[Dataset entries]
'''

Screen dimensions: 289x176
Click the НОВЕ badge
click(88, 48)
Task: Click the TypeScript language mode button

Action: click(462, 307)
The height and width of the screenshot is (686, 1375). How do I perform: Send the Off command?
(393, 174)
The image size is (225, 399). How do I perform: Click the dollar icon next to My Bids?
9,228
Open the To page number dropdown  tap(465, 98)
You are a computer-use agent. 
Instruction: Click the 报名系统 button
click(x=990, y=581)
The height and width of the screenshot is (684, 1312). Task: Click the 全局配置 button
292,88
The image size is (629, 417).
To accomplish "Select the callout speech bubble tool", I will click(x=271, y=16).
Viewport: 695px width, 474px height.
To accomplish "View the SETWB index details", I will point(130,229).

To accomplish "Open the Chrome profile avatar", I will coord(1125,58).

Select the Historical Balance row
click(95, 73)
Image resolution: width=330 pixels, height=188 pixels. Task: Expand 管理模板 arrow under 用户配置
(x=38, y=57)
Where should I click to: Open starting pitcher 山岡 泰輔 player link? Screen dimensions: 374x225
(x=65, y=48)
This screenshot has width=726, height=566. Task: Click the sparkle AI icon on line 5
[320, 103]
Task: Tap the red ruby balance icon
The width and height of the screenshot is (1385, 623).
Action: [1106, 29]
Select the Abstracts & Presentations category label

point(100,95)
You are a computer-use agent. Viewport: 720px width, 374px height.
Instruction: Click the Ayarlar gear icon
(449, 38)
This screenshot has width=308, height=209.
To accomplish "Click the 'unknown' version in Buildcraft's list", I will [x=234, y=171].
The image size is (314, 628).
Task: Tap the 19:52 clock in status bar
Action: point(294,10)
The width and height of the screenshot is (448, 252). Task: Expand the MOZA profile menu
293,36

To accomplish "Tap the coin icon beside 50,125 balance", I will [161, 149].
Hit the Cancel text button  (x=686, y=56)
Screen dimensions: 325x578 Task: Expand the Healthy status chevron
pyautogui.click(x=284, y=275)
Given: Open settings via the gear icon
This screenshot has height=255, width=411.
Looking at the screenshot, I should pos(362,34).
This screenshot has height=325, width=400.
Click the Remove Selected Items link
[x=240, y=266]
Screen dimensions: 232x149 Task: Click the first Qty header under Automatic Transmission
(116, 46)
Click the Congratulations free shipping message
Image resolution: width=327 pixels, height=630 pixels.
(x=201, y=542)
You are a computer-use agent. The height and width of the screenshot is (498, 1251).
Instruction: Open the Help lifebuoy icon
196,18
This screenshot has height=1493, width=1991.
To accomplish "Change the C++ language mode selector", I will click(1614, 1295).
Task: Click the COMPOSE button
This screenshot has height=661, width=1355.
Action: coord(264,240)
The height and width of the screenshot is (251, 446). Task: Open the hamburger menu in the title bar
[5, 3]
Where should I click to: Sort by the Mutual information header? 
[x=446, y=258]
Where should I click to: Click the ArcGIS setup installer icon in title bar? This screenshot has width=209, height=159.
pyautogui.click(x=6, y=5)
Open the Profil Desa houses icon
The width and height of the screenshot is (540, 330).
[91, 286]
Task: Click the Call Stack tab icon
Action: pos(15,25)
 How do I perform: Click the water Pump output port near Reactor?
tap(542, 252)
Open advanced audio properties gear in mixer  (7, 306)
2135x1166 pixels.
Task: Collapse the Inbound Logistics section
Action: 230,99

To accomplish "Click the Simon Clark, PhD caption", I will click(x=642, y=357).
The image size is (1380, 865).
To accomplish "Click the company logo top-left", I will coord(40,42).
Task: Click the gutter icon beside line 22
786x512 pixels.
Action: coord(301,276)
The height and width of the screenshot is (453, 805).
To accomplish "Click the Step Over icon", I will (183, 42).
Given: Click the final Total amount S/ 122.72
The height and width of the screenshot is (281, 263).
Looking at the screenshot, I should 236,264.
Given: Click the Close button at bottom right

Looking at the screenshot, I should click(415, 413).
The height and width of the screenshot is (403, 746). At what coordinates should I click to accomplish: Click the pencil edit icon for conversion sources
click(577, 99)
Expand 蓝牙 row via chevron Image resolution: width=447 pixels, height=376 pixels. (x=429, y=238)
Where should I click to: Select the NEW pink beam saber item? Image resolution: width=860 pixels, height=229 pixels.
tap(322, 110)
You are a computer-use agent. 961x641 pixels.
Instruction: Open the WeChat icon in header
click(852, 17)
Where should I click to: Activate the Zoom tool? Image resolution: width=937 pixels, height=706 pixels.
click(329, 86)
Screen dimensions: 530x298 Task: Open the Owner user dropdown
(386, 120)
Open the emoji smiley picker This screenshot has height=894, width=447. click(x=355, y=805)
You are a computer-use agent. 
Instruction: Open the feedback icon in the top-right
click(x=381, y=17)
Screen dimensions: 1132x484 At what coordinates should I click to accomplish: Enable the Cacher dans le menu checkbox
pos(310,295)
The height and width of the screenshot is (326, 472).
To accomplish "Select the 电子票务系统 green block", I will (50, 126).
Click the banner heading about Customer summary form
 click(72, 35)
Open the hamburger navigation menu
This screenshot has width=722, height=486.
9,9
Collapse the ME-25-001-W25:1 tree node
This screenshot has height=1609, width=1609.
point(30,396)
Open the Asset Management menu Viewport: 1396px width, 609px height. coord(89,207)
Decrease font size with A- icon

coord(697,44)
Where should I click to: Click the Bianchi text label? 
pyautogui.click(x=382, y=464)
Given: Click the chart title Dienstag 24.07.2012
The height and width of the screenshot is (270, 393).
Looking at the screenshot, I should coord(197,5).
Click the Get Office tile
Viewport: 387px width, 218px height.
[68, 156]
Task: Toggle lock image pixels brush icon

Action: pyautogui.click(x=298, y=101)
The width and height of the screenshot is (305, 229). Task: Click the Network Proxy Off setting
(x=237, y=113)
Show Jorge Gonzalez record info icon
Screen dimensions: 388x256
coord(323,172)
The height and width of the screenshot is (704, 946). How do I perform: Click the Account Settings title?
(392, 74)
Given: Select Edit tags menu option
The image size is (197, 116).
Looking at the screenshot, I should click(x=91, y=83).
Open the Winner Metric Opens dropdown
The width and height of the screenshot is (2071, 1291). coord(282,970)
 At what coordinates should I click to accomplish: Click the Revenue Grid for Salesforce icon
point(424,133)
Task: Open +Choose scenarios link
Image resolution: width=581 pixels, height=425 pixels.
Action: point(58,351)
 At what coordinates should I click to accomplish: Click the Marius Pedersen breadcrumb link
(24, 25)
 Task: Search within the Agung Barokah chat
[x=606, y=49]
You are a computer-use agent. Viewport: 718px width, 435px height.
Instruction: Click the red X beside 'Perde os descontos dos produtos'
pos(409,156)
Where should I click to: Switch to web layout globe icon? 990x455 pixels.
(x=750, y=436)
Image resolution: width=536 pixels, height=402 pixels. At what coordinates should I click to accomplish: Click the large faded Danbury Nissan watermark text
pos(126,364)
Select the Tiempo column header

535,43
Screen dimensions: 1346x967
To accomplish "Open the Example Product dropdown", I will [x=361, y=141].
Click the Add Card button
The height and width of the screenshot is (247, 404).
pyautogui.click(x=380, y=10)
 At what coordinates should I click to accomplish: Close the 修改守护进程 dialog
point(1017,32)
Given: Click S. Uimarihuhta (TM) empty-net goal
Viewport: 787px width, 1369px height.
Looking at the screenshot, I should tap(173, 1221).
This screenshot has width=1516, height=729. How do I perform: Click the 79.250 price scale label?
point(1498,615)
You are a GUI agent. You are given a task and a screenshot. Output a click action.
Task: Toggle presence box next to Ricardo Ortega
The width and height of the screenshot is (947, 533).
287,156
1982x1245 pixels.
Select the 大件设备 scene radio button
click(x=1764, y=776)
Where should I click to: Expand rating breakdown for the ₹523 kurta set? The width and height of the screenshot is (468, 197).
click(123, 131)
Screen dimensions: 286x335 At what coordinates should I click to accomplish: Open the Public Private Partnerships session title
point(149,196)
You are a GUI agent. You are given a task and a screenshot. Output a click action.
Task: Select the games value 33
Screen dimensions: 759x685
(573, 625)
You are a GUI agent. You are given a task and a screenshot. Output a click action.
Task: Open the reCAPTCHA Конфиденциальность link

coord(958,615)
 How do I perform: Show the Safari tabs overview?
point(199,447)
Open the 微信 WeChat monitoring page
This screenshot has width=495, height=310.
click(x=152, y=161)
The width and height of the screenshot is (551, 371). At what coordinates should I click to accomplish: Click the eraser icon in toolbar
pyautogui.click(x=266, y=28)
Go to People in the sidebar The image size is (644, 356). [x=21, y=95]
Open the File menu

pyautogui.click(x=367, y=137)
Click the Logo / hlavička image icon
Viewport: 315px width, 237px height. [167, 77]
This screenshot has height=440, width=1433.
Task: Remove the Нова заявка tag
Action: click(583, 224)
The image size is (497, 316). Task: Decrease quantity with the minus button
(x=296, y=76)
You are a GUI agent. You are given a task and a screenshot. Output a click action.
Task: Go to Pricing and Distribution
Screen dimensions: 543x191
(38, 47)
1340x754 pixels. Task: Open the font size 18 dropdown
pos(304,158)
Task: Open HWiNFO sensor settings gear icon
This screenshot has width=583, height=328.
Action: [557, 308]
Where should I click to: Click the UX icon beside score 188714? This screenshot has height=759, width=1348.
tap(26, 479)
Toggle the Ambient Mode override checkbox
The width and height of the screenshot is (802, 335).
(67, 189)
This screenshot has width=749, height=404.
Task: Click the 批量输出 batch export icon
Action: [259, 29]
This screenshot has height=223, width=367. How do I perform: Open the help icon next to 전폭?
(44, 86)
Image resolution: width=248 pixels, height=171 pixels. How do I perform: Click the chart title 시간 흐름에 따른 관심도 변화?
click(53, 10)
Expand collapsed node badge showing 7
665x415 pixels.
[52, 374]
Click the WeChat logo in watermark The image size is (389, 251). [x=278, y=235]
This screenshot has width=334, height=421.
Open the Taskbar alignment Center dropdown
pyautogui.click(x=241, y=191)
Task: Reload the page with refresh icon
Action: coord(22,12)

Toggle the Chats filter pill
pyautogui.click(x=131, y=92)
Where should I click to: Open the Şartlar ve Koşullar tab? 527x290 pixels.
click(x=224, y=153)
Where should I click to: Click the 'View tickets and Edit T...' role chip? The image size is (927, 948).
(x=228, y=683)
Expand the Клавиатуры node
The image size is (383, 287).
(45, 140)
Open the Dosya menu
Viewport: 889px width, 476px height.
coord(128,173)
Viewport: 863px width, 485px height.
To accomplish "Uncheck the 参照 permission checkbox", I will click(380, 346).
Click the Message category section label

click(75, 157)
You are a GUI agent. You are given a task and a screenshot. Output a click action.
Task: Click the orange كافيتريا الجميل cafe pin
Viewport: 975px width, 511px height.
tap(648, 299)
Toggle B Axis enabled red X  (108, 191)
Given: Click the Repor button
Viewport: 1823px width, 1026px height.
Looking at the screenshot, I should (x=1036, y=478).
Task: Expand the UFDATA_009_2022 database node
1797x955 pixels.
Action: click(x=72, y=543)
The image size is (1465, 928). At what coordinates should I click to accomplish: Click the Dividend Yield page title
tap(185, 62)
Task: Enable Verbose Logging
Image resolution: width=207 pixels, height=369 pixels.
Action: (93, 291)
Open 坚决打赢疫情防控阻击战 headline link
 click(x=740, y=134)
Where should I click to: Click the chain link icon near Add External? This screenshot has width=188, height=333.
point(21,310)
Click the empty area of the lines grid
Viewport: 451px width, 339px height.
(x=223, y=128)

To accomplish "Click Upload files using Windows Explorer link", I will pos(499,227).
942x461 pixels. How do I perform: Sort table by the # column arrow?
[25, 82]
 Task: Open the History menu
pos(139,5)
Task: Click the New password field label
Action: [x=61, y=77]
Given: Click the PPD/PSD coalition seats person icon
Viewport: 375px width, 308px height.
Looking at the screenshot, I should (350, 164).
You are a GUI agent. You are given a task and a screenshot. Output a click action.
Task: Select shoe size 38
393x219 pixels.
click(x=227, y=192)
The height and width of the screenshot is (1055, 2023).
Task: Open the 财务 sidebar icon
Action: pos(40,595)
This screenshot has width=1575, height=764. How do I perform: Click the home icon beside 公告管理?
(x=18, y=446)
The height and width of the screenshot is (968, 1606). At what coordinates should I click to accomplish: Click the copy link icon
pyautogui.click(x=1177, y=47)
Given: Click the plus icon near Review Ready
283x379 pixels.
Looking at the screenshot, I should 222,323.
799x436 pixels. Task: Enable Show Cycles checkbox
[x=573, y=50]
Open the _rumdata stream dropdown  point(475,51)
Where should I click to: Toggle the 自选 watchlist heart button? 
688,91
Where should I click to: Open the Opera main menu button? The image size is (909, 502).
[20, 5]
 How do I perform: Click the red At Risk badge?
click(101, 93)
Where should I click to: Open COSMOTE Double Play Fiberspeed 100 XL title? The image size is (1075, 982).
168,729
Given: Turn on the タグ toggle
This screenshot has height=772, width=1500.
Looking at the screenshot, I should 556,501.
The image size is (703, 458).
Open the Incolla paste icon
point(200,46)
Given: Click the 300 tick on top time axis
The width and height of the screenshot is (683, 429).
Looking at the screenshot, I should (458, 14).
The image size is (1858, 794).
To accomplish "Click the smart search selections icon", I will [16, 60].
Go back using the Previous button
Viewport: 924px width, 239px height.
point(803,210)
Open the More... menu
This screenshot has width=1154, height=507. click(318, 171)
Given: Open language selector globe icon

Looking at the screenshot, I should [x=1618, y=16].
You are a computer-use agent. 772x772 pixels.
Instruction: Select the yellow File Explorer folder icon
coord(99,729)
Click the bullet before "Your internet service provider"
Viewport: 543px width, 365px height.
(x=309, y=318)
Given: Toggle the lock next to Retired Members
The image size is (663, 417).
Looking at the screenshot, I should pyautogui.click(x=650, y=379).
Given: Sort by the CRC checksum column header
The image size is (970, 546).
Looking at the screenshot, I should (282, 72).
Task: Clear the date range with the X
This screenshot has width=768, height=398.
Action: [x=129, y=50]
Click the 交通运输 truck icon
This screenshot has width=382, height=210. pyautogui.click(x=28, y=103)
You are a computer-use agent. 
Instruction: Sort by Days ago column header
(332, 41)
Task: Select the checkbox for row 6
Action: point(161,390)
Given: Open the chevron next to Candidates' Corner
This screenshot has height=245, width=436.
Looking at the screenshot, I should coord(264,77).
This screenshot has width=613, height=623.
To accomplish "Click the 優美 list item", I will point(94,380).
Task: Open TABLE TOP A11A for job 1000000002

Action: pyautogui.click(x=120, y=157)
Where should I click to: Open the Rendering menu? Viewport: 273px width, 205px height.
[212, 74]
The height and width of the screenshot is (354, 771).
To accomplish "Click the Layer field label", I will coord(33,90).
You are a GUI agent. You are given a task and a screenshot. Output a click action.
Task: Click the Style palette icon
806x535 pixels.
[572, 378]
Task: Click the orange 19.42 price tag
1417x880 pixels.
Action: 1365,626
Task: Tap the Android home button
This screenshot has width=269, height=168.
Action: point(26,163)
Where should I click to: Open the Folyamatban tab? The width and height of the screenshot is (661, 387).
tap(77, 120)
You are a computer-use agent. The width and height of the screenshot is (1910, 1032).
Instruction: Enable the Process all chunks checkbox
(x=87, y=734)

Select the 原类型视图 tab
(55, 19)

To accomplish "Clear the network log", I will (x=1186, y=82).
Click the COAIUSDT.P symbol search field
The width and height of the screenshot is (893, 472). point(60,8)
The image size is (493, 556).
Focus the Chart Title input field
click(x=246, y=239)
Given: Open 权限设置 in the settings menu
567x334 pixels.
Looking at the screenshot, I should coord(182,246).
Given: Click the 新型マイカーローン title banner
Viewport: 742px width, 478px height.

'''

> [STATED GOAL]: Copy everything in the records above without any changes, from the line containing "Task: Clear the date range with the X" down to the line containing "will (x=1186, y=82).", including both of those lines.

> [ANSWER TO THE PROBLEM]:
Task: Clear the date range with the X
This screenshot has width=768, height=398.
Action: [x=129, y=50]
Click the 交通运输 truck icon
This screenshot has width=382, height=210. pyautogui.click(x=28, y=103)
You are a computer-use agent. 
Instruction: Sort by Days ago column header
(332, 41)
Task: Select the checkbox for row 6
Action: point(161,390)
Given: Open the chevron next to Candidates' Corner
This screenshot has height=245, width=436.
Looking at the screenshot, I should coord(264,77).
This screenshot has width=613, height=623.
To accomplish "Click the 優美 list item", I will point(94,380).
Task: Open TABLE TOP A11A for job 1000000002

Action: pyautogui.click(x=120, y=157)
Where should I click to: Open the Rendering menu? Viewport: 273px width, 205px height.
[212, 74]
The height and width of the screenshot is (354, 771).
To accomplish "Click the Layer field label", I will coord(33,90).
You are a GUI agent. You are given a task and a screenshot. Output a click action.
Task: Click the Style palette icon
806x535 pixels.
[572, 378]
Task: Click the orange 19.42 price tag
1417x880 pixels.
Action: 1365,626
Task: Tap the Android home button
This screenshot has width=269, height=168.
Action: point(26,163)
Where should I click to: Open the Folyamatban tab? The width and height of the screenshot is (661, 387).
tap(77, 120)
You are a computer-use agent. The width and height of the screenshot is (1910, 1032).
Instruction: Enable the Process all chunks checkbox
(x=87, y=734)

Select the 原类型视图 tab
(55, 19)

To accomplish "Clear the network log", I will (x=1186, y=82).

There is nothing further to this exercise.